▶ [Material provided]:
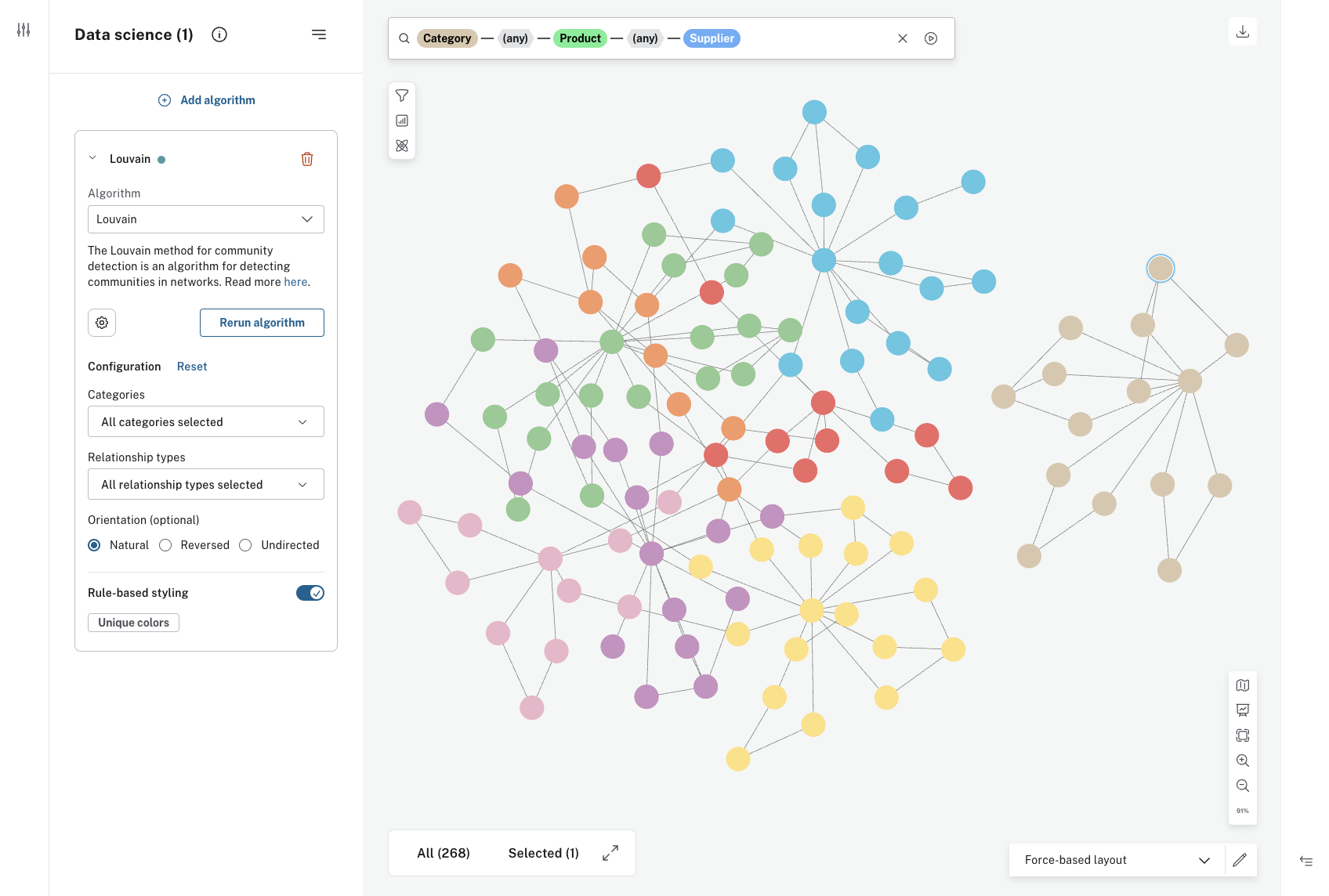Open the Force-based layout dropdown
The width and height of the screenshot is (1329, 896).
1116,860
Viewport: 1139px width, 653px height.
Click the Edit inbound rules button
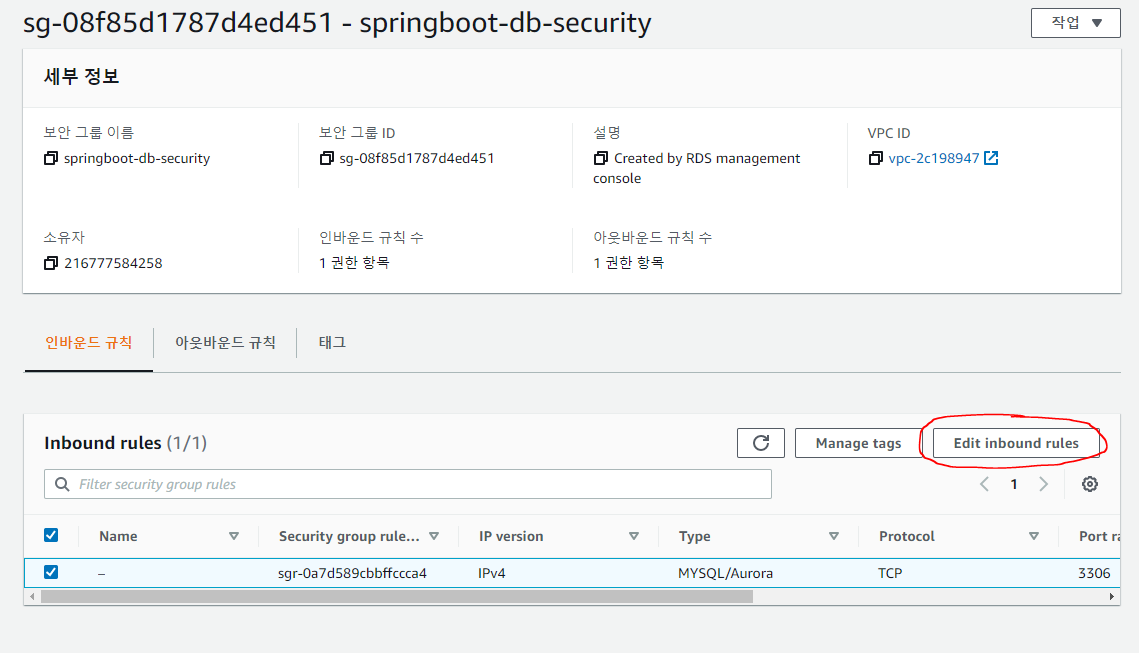[x=1016, y=443]
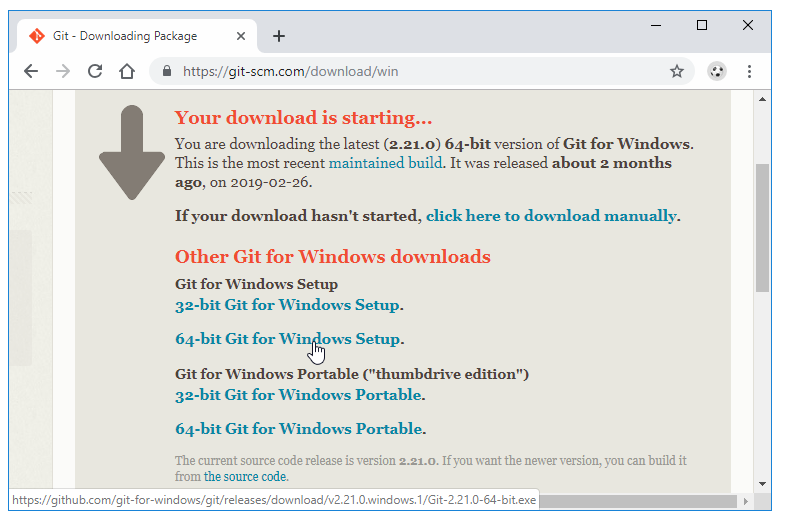Close the Git Downloading Package tab
The image size is (785, 518).
[x=243, y=36]
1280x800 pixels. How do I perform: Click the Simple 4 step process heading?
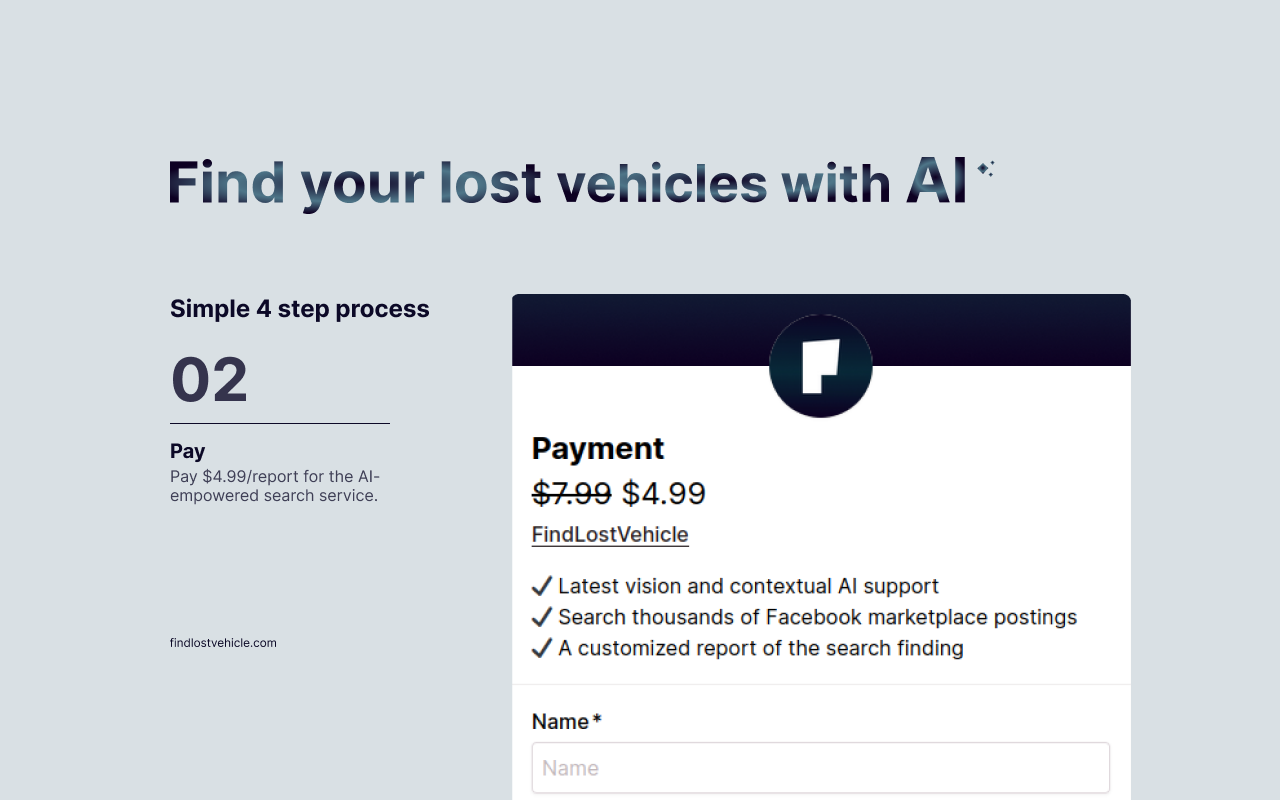coord(299,309)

▶ [Aim of the task]: Rewrite all the items above with "Click" changed to "Select" wherever it occurs, keeping everything else the same. Leave out the pictures.

▶ [Answer to this exercise]:
Open the Force-based layout dropdown
The width and height of the screenshot is (1329, 896).
1116,860
Viewport: 1139px width, 653px height.
Select the Edit inbound rules button
[x=1016, y=443]
Close the Git Downloading Package tab
The image size is (785, 518).
[x=243, y=36]
1280x800 pixels. How do I perform: Select the Simple 4 step process heading?
coord(299,309)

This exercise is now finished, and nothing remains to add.